Sadly, you can still be losing money in real terms due to inflation in a high interest rate environment as well, as periods of high interest rates are often paired with higher rates of inflation, as the Bank of England uses this tool in its armoury to try and cool any steep rises in the cost of living. So, what are some of these ‘inflation proof’ investments?


Stock market linked investments have proven to be effective in beating the effects of inflation when held for the long-term, consistently delivering returns ahead of prices throughout history - although past performance should never be a guide to the future. As prices rise, the revenues and profits of the companies selling goods and services rise, increasing both the value of their shares and in some cases, the dividends paid to shareholders.

Some equities, particularly those in certain sectors (such as technology) have demonstrated an even better track record in terms of performance in the past and have often outperformed the markets themselves. For investors looking to increase their wealth to beat inflation, these growth stocks could offer even better opportunities, although fluctuations in their prices can mean they are often high risk.

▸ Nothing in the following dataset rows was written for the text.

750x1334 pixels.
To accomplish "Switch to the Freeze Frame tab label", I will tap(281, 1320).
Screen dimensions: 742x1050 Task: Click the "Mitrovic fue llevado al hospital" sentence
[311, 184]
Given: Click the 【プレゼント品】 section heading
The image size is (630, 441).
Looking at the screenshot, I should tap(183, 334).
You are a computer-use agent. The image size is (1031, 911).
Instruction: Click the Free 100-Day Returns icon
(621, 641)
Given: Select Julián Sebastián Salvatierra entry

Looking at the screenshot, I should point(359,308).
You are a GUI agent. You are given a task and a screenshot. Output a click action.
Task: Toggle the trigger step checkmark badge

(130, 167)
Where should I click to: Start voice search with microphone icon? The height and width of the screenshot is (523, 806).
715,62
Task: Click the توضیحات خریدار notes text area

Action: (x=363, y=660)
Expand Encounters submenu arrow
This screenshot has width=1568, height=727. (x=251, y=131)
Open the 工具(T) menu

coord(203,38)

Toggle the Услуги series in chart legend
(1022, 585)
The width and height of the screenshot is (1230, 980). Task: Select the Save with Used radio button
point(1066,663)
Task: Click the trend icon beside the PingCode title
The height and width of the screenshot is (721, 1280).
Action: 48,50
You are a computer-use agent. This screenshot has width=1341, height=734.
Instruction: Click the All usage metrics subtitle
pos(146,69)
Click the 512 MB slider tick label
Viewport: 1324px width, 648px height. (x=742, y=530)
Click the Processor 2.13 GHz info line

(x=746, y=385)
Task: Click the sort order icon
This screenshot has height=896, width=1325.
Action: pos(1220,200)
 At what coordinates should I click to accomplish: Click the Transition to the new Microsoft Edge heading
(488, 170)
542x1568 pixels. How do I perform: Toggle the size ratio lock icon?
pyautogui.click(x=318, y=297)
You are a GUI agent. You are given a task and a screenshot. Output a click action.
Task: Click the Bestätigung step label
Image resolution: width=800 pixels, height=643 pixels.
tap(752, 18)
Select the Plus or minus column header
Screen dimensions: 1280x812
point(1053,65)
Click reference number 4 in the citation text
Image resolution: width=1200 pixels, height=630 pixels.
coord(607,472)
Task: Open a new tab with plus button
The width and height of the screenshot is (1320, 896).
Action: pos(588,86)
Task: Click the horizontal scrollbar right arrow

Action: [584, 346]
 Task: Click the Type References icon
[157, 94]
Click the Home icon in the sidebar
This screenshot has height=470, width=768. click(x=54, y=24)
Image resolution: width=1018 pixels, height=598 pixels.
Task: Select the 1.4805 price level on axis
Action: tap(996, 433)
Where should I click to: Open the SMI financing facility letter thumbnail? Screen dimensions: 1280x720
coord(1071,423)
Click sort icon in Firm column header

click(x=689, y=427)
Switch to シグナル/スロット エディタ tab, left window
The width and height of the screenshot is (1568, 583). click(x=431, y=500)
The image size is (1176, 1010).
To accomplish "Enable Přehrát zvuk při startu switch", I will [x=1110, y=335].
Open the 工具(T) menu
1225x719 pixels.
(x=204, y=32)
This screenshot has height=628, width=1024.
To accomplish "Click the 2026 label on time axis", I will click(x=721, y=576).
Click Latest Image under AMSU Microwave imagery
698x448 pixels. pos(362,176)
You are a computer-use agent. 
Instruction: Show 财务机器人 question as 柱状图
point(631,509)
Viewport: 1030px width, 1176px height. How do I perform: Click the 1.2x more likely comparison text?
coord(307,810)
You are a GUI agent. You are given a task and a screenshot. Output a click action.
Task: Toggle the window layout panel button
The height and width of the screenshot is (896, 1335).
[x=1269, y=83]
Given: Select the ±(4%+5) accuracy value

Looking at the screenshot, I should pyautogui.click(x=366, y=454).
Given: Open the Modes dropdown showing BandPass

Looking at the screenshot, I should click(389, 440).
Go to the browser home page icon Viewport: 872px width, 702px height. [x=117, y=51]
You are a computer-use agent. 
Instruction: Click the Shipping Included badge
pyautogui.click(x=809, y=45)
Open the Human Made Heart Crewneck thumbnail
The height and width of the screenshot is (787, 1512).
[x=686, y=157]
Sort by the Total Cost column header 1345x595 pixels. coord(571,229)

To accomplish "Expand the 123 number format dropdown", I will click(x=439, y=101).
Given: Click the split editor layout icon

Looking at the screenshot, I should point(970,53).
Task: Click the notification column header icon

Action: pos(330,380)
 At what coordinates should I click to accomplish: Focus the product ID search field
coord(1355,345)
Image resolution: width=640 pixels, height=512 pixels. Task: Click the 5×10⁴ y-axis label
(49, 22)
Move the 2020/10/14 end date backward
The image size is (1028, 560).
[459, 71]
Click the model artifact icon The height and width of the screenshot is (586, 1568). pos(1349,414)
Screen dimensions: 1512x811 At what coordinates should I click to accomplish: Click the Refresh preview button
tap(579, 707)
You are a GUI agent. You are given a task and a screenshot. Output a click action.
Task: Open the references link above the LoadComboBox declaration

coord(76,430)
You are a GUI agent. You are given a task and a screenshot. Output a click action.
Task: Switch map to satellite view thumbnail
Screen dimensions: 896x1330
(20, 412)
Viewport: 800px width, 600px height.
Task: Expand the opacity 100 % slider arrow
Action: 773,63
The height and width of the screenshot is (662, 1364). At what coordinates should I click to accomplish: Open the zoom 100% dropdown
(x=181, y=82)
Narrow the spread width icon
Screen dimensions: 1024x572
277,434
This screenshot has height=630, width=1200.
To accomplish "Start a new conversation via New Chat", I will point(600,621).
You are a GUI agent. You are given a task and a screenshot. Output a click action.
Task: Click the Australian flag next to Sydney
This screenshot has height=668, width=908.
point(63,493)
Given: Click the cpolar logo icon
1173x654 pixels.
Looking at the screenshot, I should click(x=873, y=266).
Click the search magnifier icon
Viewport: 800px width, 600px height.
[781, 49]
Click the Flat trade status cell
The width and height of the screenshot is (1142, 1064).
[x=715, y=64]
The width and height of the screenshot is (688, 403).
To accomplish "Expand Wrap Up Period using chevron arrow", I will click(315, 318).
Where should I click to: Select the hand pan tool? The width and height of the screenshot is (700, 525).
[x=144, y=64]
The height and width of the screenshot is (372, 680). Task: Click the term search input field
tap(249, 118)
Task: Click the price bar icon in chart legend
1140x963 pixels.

Whilst generally seen as a safer and less prosperous asset to invest in, bonds do have the ability to outperform inflation in the long-term. Over the past two decades, we have seen the interest paid by UK Government Bonds (GILTs) maintain reasonable value compared to inflation, with short-term GILTs averaging a 2.77% yield annually and medium-term GILTs averaging 3.17% annually2. However, in more recent years, bond yields have been substantially lower and there is no guarantee they will increase to previous levels.

Other types of bonds can offer even higher yields, and index-linked bonds, as the name suggests, generally offer a very effective hedge against inflation in the long term. An index-linked bond is a bond that offers a variable interest rate that moves in line with inflation and is usually linked to an inflation index such as RPI or CPI. However, these bonds are highly sensitive to changes in interest rates and their prices can fluctuate significantly, depending on the economic outlook at the time. 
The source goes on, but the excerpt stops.